On entend néanmoins dans ce contexte toujours beaucoup parler de « radicaux » ou d’ « irréductibles » d’un côté et de lâcheurs impatients de négocier ou de paysans prompts à se normaliser de l’autre. Il est remarquable, là aussi, de voir à quel point cette fiction plaît autant aux médias dominants, à la préfecture qu’aux prédicateurs de la bonne morale d’une radicalité fantasmée. Mais, pour la plupart des habitant.e.s qui ont défendu la zad, cultivé et vécu dans ce bocage au cours de ces dernières années, ce clivage n’est qu’une fiction. Parmi celles et ceux qui tiennent à une ligne commune dans le mouvement par la négociation ET la lutte, parmi celles et ceux qui veulent rester ici et réellement maintenir la zad en tant qu’espace partagé, il y a d’ailleurs des personnes et bandes issues de chaque composante : des paysan.ne.s, de jeunes et de plus vieux squatters, des « historiques », des adhérent.e.s de l’Acipa, des voisin.e.s, des naturalistes, des camarades syndicalistes, des passionné.e.s de sentiers, des militant.e.s de la Coordination… Dans l’optique que la zad continue à se déployer, l’idée que tout devrait être légal ou tout rester illégal sont les deux faces d’une même (mauvaise) pièce. Elles relèvent de fétichismes idéologiques aussi stériles l’un que l’autre pour poursuivre des luttes sur le terrain. Les personnes qui ont réellement participé au déploiement du mouvement ces dernières années, plutôt que de se contenter de le commenter sur internet le savent bien : ces visions univoques « légalistes » ou « illégalistes », « violentes » ou « non-violentes » n’ont jamais correspondu à ce qui a fait notre force effective et nous a permis de faire plier l’Etat. Elles ne sont pas plus adaptées aujourd’hui à répondre aux horizons des un.e.s et des autres et aux objectifs que l’on s’est donné avec les « 6 points ».

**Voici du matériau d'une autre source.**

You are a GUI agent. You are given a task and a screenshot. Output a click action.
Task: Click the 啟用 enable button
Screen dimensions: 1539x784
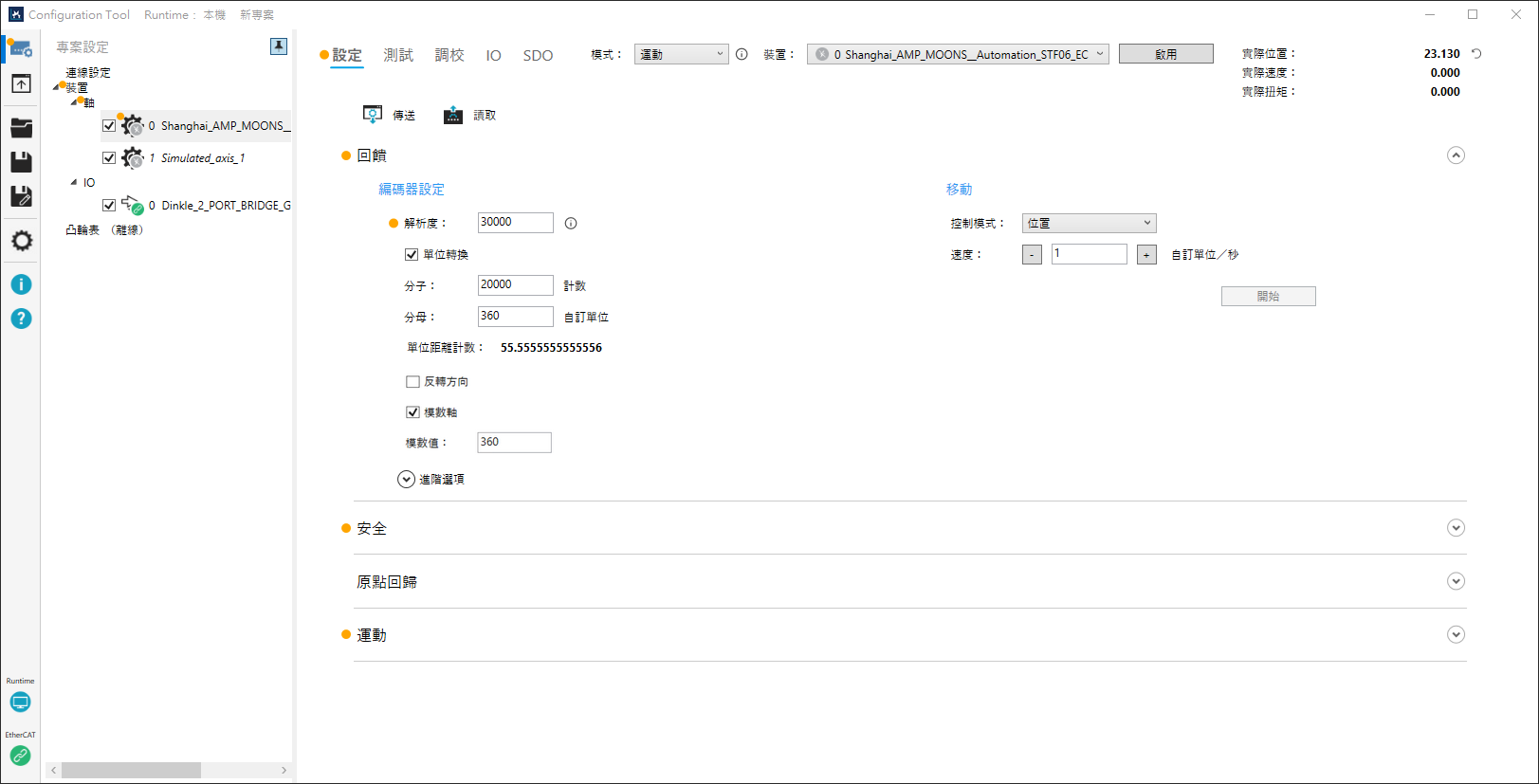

Il ne s’est jamais agi pour nous d’entrer tête baissée dans la normalisation, mais bien de déterminer ce qui nous permettrait de garder concrètement, dans cette reconfiguration de la situation l’ensemble des lieux de vie et des activités. Il faut pour cela déterminer pas à pas ce qui sera le mieux à même de préserver des marges d’autonomie et d’appui pour ne justement pas devoir finir par se soumettre isolément à l’ensemble des carcans imposés par les formes de production marchande et industrielle. Il s’agit ici de pratiques bien réelles dans un rapport de force concret avec un ennemi puissant, et non pas de vues de l’esprit sur un monde idéal. On peut faire confiance à l’attachement que nous portons au sens trouvé depuis des années dans la réinvention libre du rapport à ce que nous produisons pour ne pas le lâcher comme ça.